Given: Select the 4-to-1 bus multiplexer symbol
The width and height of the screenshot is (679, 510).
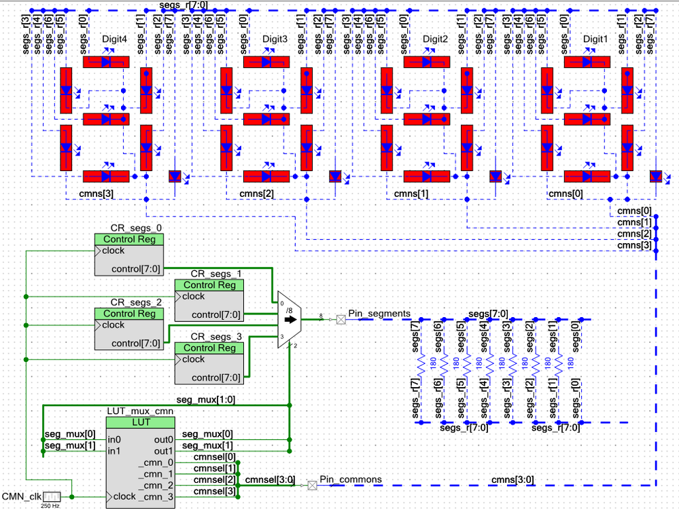Looking at the screenshot, I should click(x=290, y=320).
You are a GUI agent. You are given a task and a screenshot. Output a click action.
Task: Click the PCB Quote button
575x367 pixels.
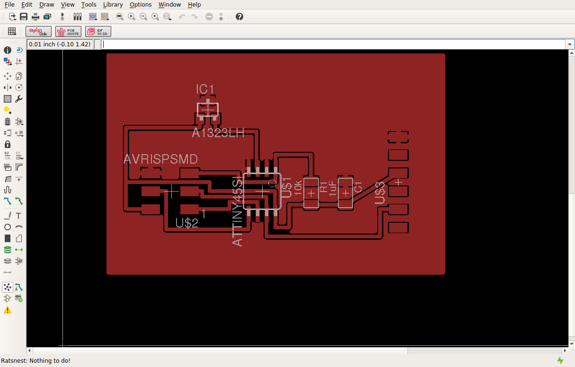point(68,32)
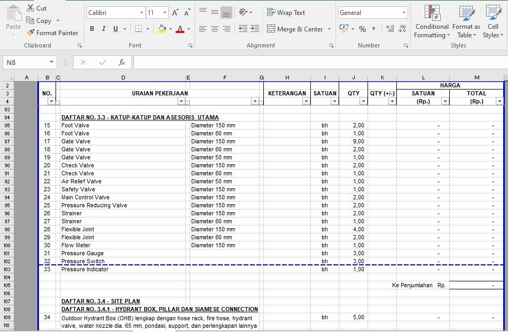
Task: Open the URAIAN PEKERJAAN filter dropdown
Action: (x=181, y=101)
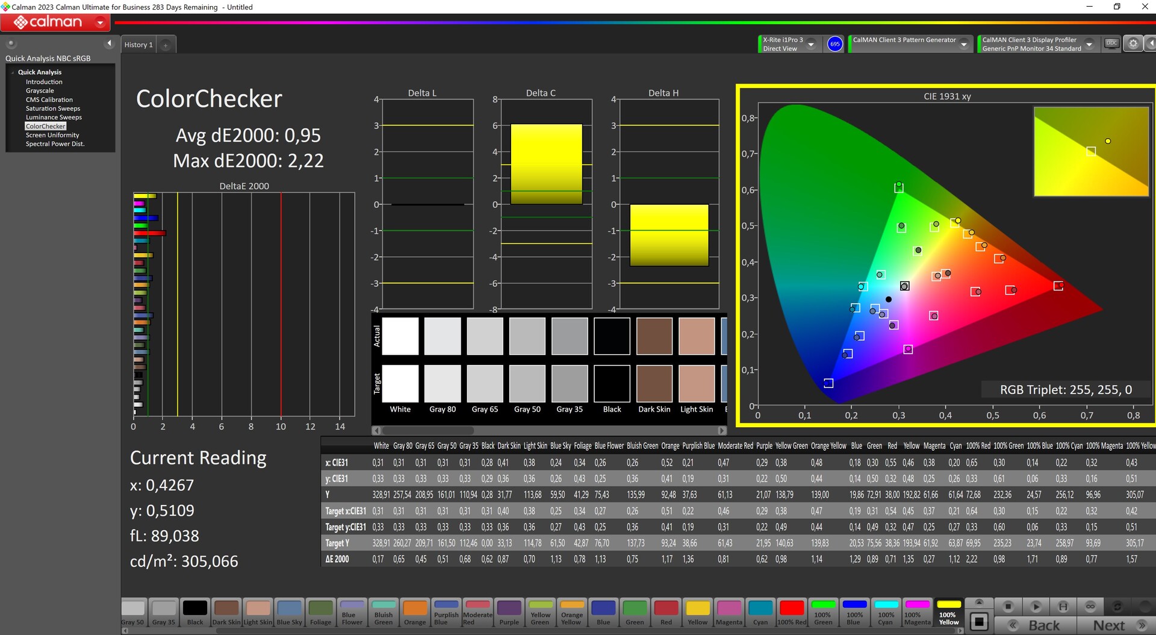Expand the X-Rite i1Pro 3 meter dropdown
The width and height of the screenshot is (1156, 635).
pos(811,44)
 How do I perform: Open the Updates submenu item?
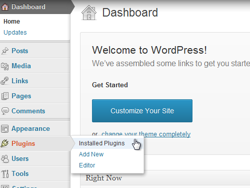point(15,33)
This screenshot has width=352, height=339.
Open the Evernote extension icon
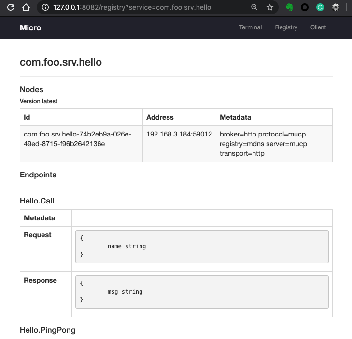(x=289, y=8)
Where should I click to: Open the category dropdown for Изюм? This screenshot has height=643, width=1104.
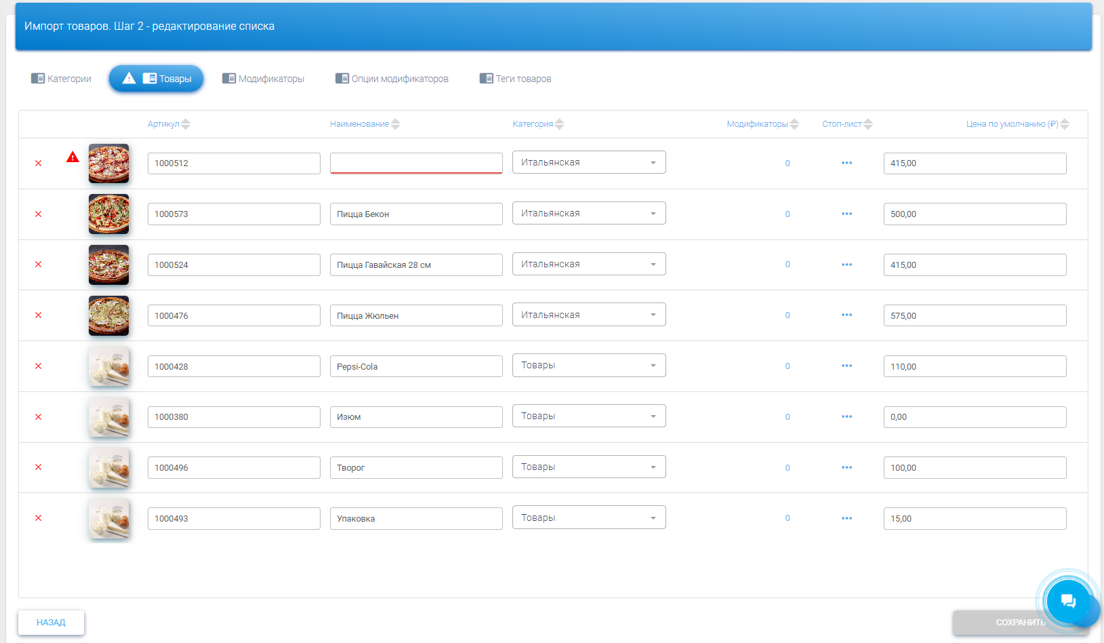point(588,416)
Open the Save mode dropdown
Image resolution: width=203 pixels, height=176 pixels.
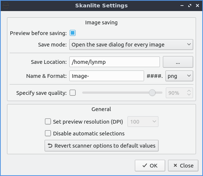coord(131,45)
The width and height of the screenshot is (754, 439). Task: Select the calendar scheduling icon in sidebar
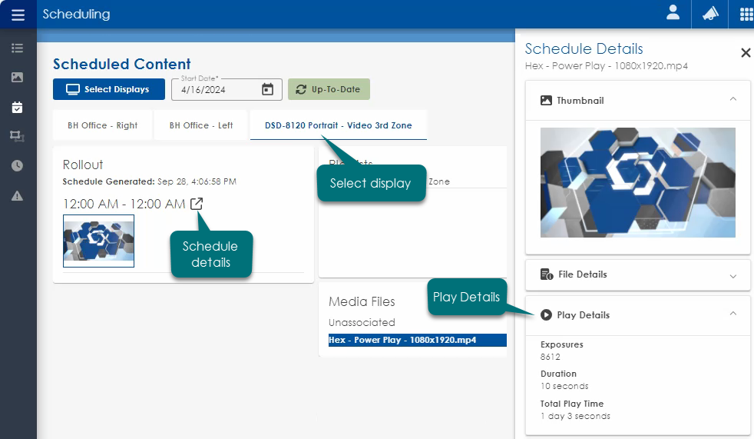point(18,108)
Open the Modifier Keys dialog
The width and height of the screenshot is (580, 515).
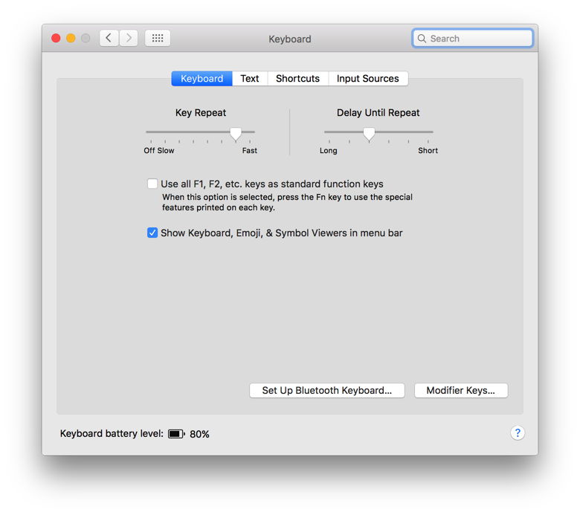(x=460, y=390)
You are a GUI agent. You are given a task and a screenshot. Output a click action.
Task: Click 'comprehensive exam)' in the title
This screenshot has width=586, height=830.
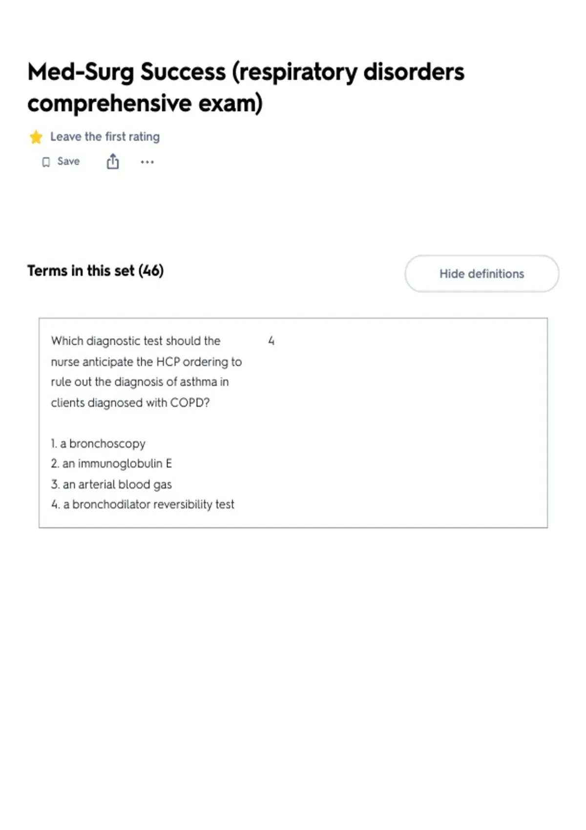[145, 104]
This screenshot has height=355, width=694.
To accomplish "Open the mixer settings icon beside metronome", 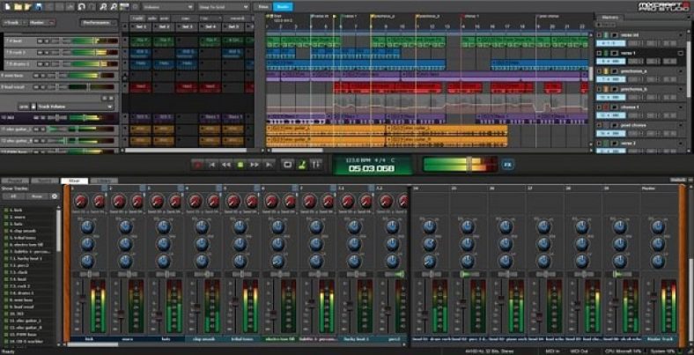I will [x=314, y=164].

= = =

WORK TO COMPLETE: Transcribe exactly each line of the records from the start up to and including the one with "Task: Click the PCB Quote button", and leave out every picture.

OUTPUT BELOW:
Given: Select the 4-to-1 bus multiplexer symbol
The width and height of the screenshot is (679, 510).
Looking at the screenshot, I should click(x=290, y=320).
You are a GUI agent. You are given a task and a screenshot. Output a click action.
Task: Click the PCB Quote button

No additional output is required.